# EXTRACT:
--- START ---
1. Introduction

In the field of image recognition, much work is being done on object detection [1]–[3]. Practical object detection technology is in demand in various fields, including ITS, security, and robotics. For computation power required for real-time processing with high accuracy in such applications is beyond the capability of general-purpose computers, so specialized hardware is needed. For that reason, vigorous research is being done on specialized hardware for object detection using graphics processing units (GPU) and field-programmable gate arrays (FPGA) [4]–[9].

Computation time has been an important point in research on hardware implementation of object detection technology. Real-time object detection processing is computation-intensive, and so is difficult to achieve when using hardware that has even lower performance than general-purpose computers.

To overcome that problem, an efficient computational methods and techniques for parallel computation has been proposed [4], [7], [8]. Zhang et alia focused on window overlap when the detection window is moved or scaled during raster scanning and increased the efficiency of feature calculations by re-using the calculation results for the regions of overlap obtained in the first round of calculations [7]. Focusing on the very high computational cost of detection window scanning, Prisacaru et alia achieved high-speed human form detection by parallel computation using a GPU [4]. Kadota et alia achieved faster HOG feature computation by approximation [8].
--- END ---
# DIRECTION 1:
From the object detection introduction, return the part that opens with the words containing "1. Introduction" and closes with "than general-purpose computers.", copied with no changes.
# DIRECTION 2:
In the object detection introduction, what did Kadota et alia achieve?

# ENTRIES PROVIDED:
--- START ---
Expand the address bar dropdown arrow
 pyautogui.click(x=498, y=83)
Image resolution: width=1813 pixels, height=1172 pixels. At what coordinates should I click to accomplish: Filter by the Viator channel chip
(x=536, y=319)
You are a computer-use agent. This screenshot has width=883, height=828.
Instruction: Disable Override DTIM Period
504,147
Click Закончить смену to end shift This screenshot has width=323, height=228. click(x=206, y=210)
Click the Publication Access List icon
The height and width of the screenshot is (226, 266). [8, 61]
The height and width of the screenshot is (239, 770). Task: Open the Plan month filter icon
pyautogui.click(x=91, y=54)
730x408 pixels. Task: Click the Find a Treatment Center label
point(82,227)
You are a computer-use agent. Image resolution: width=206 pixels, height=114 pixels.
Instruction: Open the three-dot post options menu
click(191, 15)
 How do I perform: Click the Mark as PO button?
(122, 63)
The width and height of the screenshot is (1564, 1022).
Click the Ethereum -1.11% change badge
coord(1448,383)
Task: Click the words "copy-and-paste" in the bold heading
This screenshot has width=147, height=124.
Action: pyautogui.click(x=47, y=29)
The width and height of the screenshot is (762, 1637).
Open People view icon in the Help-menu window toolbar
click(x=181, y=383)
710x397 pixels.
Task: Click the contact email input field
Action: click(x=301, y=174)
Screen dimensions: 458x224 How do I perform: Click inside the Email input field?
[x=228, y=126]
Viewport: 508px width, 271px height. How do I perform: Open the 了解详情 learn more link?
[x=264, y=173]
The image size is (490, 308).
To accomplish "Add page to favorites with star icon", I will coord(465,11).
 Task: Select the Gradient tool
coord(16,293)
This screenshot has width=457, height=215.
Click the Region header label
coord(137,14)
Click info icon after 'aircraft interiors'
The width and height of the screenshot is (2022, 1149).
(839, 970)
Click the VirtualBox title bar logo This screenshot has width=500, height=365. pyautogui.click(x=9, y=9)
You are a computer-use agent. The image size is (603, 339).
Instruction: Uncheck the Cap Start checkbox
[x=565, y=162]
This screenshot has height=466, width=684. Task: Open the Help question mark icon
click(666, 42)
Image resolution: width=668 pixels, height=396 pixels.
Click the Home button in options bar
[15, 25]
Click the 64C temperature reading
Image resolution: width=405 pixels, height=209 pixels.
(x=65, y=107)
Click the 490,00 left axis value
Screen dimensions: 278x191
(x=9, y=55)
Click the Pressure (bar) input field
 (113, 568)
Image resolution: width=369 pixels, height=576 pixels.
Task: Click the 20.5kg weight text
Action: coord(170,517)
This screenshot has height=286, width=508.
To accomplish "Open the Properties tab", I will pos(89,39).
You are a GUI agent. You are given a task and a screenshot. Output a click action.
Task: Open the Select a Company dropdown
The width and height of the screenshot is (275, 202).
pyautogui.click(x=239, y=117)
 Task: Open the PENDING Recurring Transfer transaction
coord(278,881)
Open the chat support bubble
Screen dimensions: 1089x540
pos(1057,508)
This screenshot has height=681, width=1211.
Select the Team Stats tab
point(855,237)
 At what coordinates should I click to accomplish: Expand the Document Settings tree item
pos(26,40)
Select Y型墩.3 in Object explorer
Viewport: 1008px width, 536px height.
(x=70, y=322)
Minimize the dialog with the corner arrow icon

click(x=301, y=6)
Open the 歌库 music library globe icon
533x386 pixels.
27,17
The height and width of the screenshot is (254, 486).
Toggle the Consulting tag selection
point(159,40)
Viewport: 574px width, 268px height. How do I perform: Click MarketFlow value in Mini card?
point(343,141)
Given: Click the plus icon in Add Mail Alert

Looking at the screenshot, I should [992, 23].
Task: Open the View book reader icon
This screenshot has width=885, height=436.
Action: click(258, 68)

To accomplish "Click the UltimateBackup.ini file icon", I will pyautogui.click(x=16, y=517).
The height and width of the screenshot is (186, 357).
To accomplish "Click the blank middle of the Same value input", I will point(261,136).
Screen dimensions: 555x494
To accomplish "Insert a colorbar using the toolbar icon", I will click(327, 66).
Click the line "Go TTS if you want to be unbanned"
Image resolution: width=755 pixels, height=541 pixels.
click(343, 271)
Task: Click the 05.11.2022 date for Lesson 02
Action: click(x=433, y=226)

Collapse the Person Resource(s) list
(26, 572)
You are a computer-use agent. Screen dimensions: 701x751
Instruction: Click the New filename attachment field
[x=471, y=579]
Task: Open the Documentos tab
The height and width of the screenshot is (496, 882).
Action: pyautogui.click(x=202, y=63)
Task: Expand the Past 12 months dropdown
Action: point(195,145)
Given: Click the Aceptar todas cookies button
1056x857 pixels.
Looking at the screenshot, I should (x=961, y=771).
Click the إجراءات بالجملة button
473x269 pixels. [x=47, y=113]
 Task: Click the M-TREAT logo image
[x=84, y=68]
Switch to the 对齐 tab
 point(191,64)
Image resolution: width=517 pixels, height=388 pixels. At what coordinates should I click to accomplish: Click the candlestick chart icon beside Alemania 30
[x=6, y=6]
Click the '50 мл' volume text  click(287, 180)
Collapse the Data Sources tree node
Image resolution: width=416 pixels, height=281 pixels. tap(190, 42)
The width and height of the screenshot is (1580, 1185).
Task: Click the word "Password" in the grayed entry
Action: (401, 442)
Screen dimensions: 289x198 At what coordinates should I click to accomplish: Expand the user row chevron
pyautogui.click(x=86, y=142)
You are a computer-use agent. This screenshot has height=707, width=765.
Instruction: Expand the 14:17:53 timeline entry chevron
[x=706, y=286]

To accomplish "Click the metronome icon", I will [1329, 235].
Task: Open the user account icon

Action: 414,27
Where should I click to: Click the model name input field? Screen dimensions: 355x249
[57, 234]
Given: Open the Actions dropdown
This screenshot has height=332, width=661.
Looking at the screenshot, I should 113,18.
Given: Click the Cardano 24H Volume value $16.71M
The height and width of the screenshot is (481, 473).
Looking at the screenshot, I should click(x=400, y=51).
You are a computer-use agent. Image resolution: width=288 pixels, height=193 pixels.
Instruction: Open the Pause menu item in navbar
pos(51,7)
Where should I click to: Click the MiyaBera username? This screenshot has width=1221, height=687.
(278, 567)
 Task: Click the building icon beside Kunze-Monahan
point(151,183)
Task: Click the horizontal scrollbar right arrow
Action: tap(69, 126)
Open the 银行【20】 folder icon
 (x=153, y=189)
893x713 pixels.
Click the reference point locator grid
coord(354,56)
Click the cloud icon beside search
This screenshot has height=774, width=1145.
--- END ---
# FINAL RESULT 1:
1. Introduction

In the field of image recognition, much work is being done on object detection [1]–[3]. Practical object detection technology is in demand in various fields, including ITS, security, and robotics. For computation power required for real-time processing with high accuracy in such applications is beyond the capability of general-purpose computers, so specialized hardware is needed. For that reason, vigorous research is being done on specialized hardware for object detection using graphics processing units (GPU) and field-programmable gate arrays (FPGA) [4]–[9].

Computation time has been an important point in research on hardware implementation of object detection technology. Real-time object detection processing is computation-intensive, and so is difficult to achieve when using hardware that has even lower performance than general-purpose computers.

# FINAL RESULT 2:
Faster HOG feature computation by approximation.